The first venture of man to use the aquatic element for his transportation took place when he observed that some objects could float on the water, and consequently could help him to achieve his purpose.
Thus, starting by the tree log and by joining more than one, he constructed the first raft that was gradually evolved into the oared boat, the triremes of the ancient era, the galleys of the Middle Ages and finally the contemporary vessels.
Since the first time man used the aquatic element for his transportation the need for new methods and instruments appeared, which would allow him to command his ship safely. Thereby navigation was born, the science that involves all the navigational methods that were gradually invented by the man.
At the beginning, navigation had the form of transportation near the shores, where man could command his vessels using for his guidance visible objects. Later, when he sailed far from the shores, he realized that he had to invent new methods in order to determine directions, to measure the distances, to find his position and to be able to define the actions that would lead him to reach the places he wanted.
Initially, because of the aforementioned needs, he used the celestial bodies in order to determine the course of the ships (when he could not see the shores), to estimate the covered distance in connection with the time –which the mariner could count by using clepsydras- and the velocity, which he used to estimate by counting the beats of the oars.
After visiting more places, and by describing his journeys, he produced the first sailing directions – like Stabo’s Geography- and the first maps that initially had the form of simple sketches. By using these rough means, and the empirical knowledge he had acquired, he achieved to sail at the known word of the era and, at the same time, to discover new routes – for example the voyage of Alexander the Great to India.
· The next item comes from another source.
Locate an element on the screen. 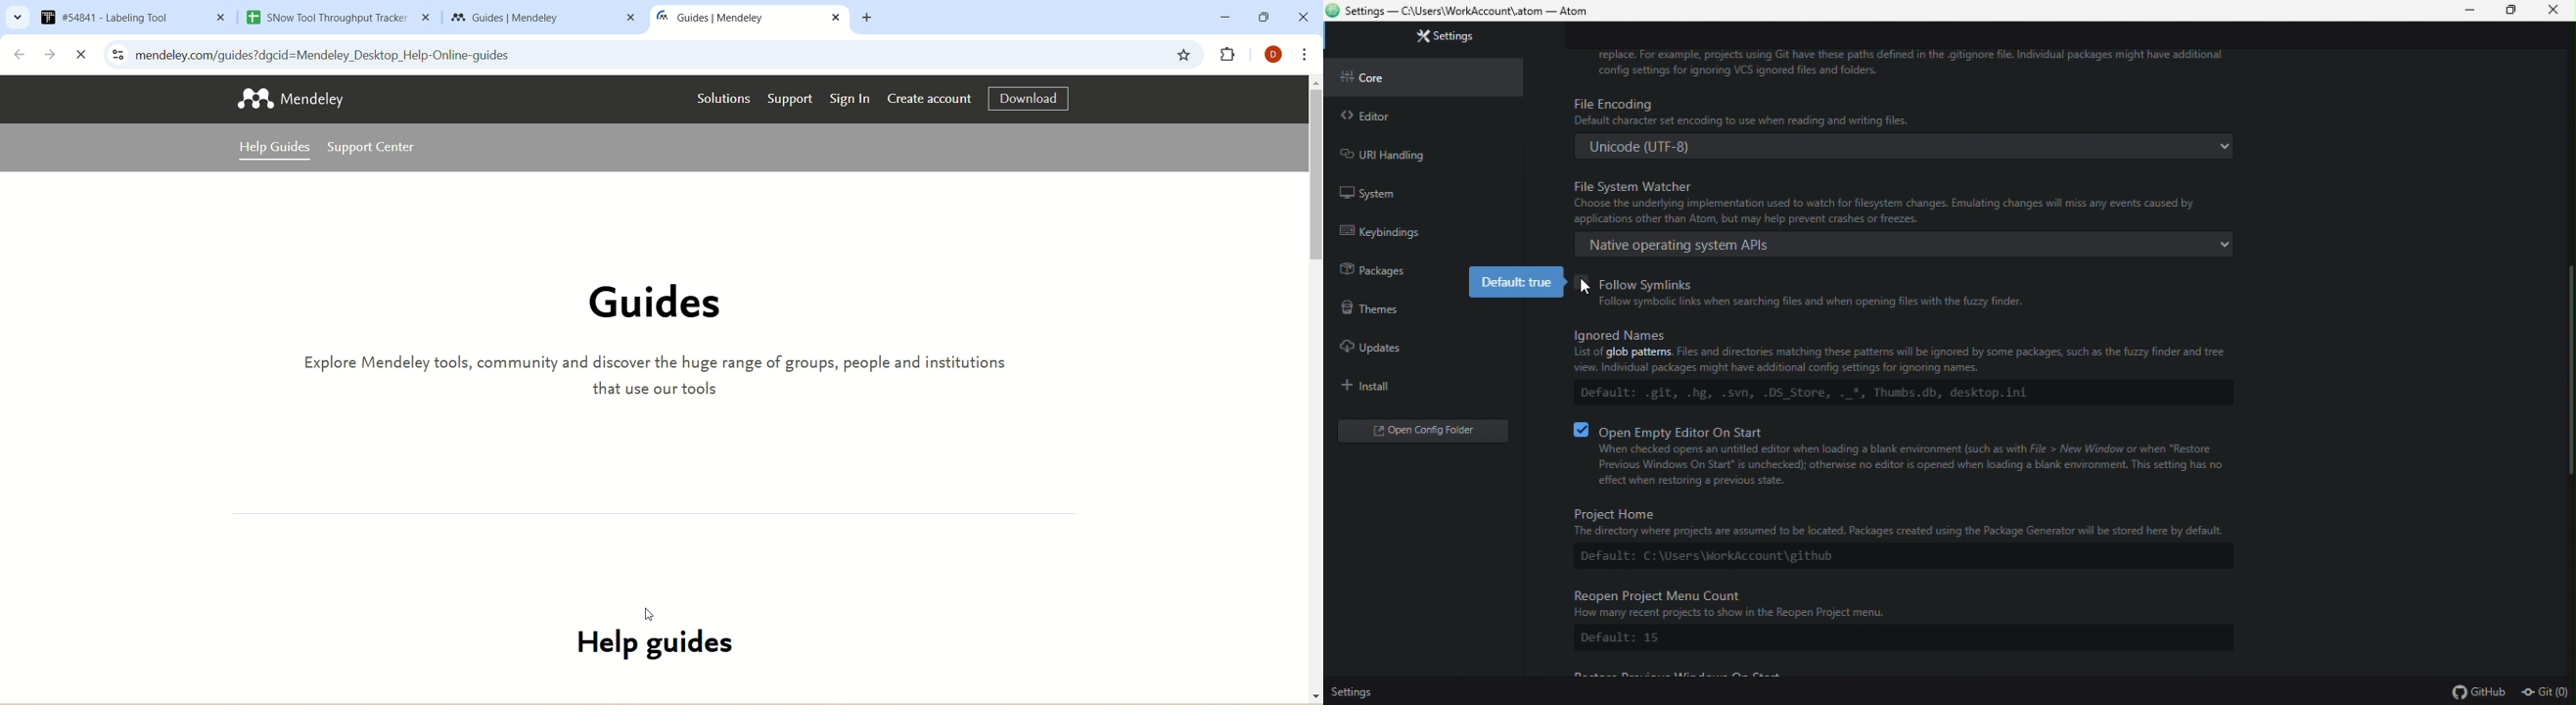 This screenshot has width=2576, height=728. options is located at coordinates (1307, 57).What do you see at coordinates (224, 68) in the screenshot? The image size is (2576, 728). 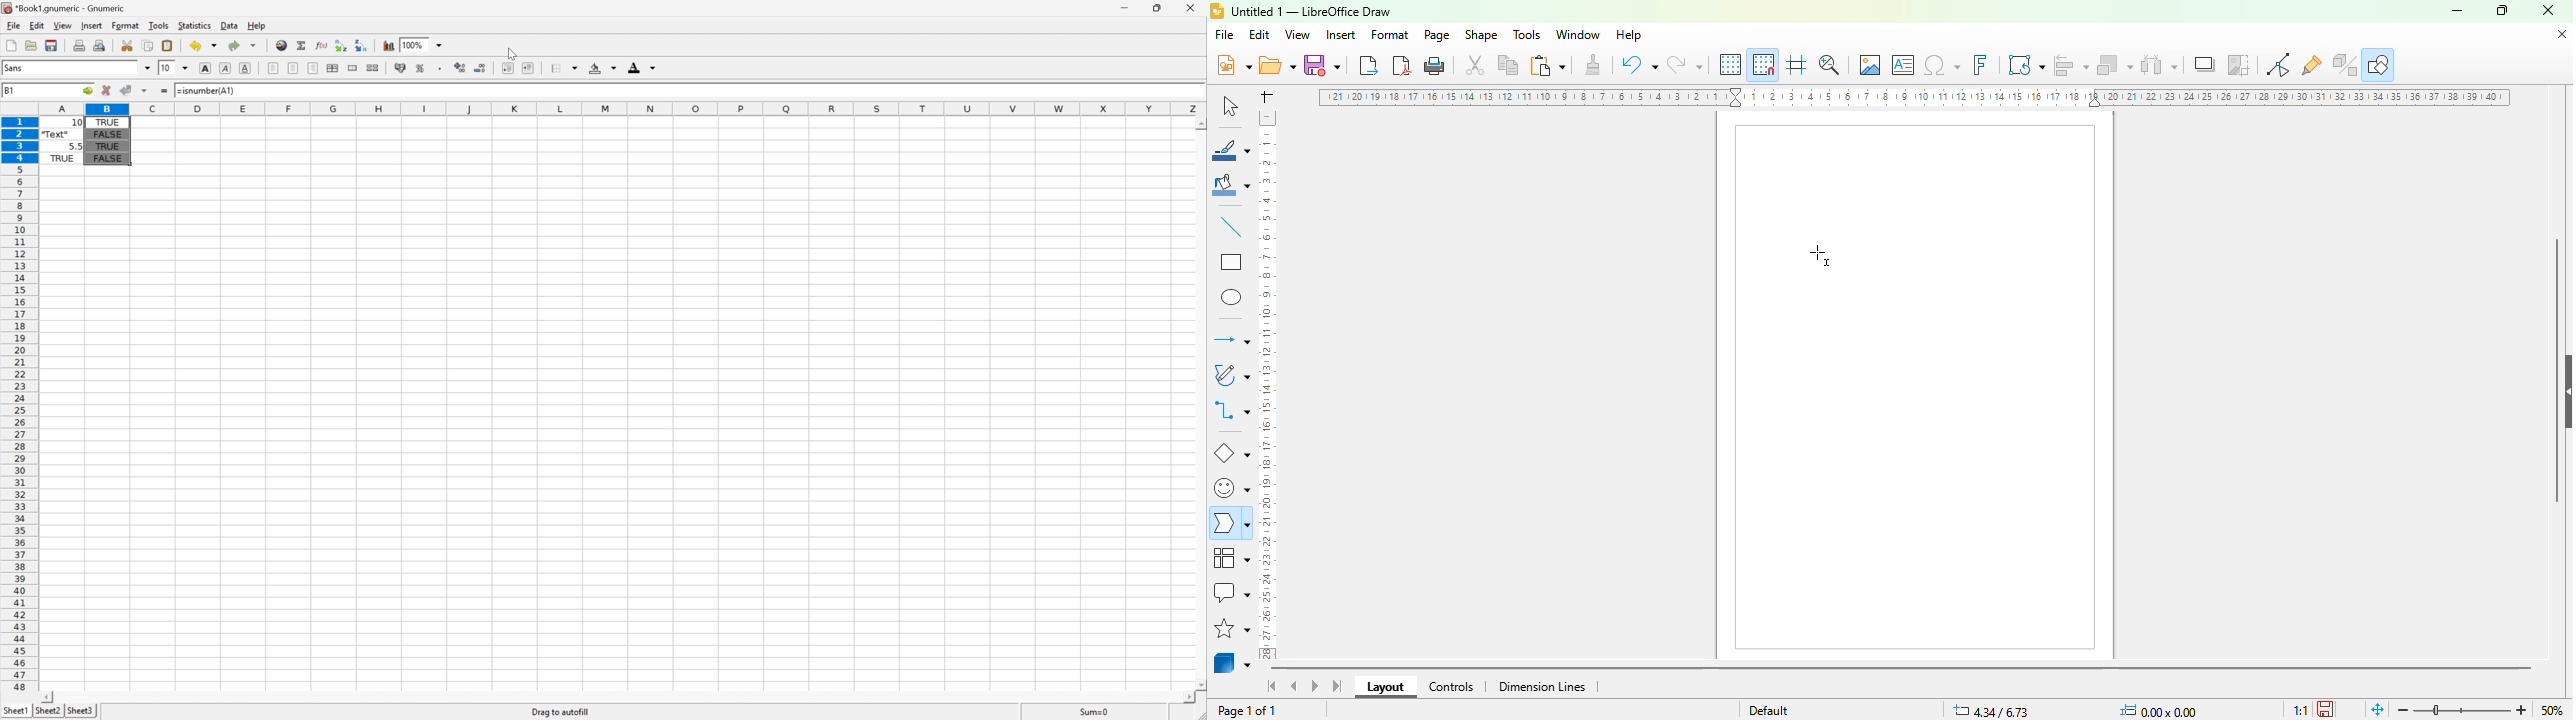 I see `Italic` at bounding box center [224, 68].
In the 20th century navigation has already been evolved because of the invention of the gyrocompass, the release of the modern ephemeris and the data it presents about various celestial bodies, the maps that accurately depict the morphology of the shores and the seafloor, the pilots that describe clearly the shores, the harbours, the dangers etc and dictate instructions of voyage and, finally, because of the lighthouse catalogs that record the characteristics of the lighthouses.
However, the revolution was brought by the development of electronics, whose applications in navigation helped the mariner to sail safely in the globe. Such applications are: The emissions of hourly signals that contribute to the testing of the chronometers, the weather forecasting that predicts heavy weather in an area, the radio beacons that obtain the bearings far from the shores, the radiotelegraphy and radiotelephony for communicating with other vessels and offshore stations, the echo sounding instruments that determine the sea depth under the vessel, the radar that estimates the distances and obtains the bearings even in the denser fog, the various instruments of hyperbolic navigation that enable the mariner to determine accurately his position thousands of miles far from the emission stations, and finally the satellites that are the most modern means in position fixing.
However, the aim of the aforementioned developments was to give the mariner the more data possible in order to sail safely knowing every single moment his exact position on the globe, so as to be able to respond properly in the needs of the voyage.
Despite all these developments in the field of navigation, the nautical chart remains the most helpful aid for the mariner because it enables him: to observe both the representation of the terrestrial surface in a scale marked with the depths and the depth curves that depict the morphology of the seafloor, to be aware of the navigational perils and the exact position of the navigational aids (beacons, minor lights, radio beacons, curves of hyperbolic navigation) and thus to determine on the map his position and shape the course. Moreover, it enables him to register the information he receives.
Therefore, the nautical map is not a dead map but a live aid that can be updated continuously with new navigational information providing the required safety in navigation.
The demand for safety in navigation necessitated the foundation of various hydrographic services in national level, and the creation of large organizations through which International Regulations were decreed and new services were founded providing accommodations in national and global basis. Moreover, new methods and procedures were established aiming exclusively at the protection of human life at sea.
The most prevalent of the aforementioned international organizations are:
a. The International Hydrographic Organization (I.H.O) based in Monaco. Its main objective is the coordination of the Hydrographic Offices of the states and the establishment of International technical specifications for the construction of nautical maps and the edition of nautical publications. It was established in 1921.
b. The International Maritime Organization (I.M.O), based in London. Its main task is the protection of human life at sea. It publishes international regulations and resolutions that are decreed by the governments of the states and constitute inviolable rules that protect human life.
c. The International Association of Marine Aids to Navigation and Lighthouse Authorities (I.A.L.A), based in Parish. Its main task is the development of Lighthouse Networks and the coordination of all the National Lighthouse Services.
d. The International Telecommunication Union (I.T.U) based in Geneva. Its main task is the development of telecommunications in ships and the development of a radio aid network.
To conclude, Navigation has evolved in a great scale until today. However, it cannot be claimed that it has reached to the end of its development. The progress in navigation is going to continue until the point that man will be satisfied by the means he has acquired concerning the safety of the human life.